[lit-ideas] Re: "I said it in Dutch, I said it in German"

  • From: karltrogge@xxxxxxxx
  • To: lit-ideas@xxxxxxxxxxxxx
  • Date: Thu, 18 Jun 2009 20:05:23 +0200


On 18-Jun-09, at 7:14 PM, karltrogge@xxxxxxxx wrote:

On 18-Jun-09, at 1:08 AM, Jlsperanza@xxxxxxx wrote:

I never met ANYONE who spoke TWO languages correctly.

A. Perhaps you should get out more often.

and

B. Given the egregious errors in your attempts at other languages on this list (ESPECIALLY German), how would you KNOW?

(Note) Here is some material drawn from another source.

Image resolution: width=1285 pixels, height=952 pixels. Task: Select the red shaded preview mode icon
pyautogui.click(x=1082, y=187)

I do most humbly beg Mr Speranza's pardon - on re-reading this message I see that it COULD be taken far more harshly than it is intended. (Although I have a prejudice against them, I am starting to see why, in the absence of tone of voice and body language, etc., emoticons may have their place.)

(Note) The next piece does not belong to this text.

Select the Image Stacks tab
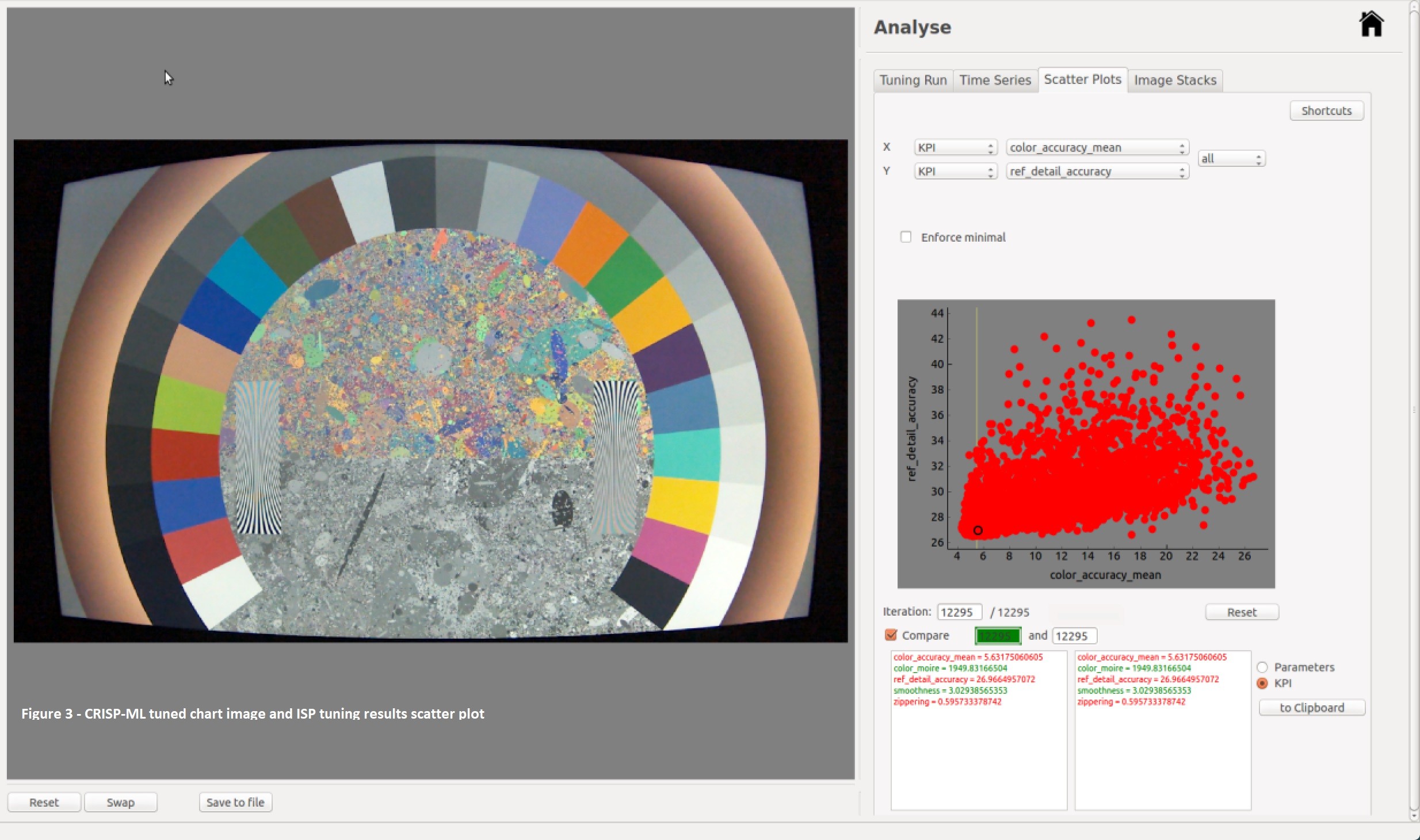This screenshot has height=840, width=1420. pyautogui.click(x=1175, y=80)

Remark A) should be appended with a ;-)

By remark B) I simply mean to say:

Assuming that you have met yourself (a rather odd notion; perhaps worthy of discussion) - if you do not speak (and I'll extend this to 'know') two languages, how can you judge whether someone else can?

The remark about your errors in German was just meant to support a claim that you, for example, cannot be a judge as to whether someone speaks both German and English correctly, as your knowledge of German is insufficient. Since you cannot judge whether someone speaks German and English correctly, it follows from that that you DO NOT KNOW whether you know anyone who speaks German and English correctly. From this it follows that (even though you may be proficient in ALL other languages - in which case i would like to introduce you to yourself as a further counter to your claim ;-) - and have never met anyone who spoke any two of THOSE correctly) you do not and cannot know whether you have met anyone who speaks two languages correctly (whether you get out more or not ;-)).

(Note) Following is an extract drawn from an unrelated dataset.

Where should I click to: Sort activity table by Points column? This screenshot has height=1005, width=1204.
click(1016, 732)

Once again, my apologies for sending an e-mail without recognizing that it could possible be taken as offensive (even though no offense was intended).

Unfortunately this makes my third message of the day - so my remarks on Mr Speranza's remarks on Quine's METHODS OF LOGIC will have to go unposted. Perhaps in the meantime Mr Spreanza would like to re-read it and rephrase his remarks about Quine's opinion of the existential quantifier. (In his haste I think he has come off the rails there.) Anyone else see the problem?

(We have not included artificial languages in our discussion of linguistic ability. Here I am sure many subscribers to this list are multilingual. I know - and can produce documentary evidence upon request - that I am.)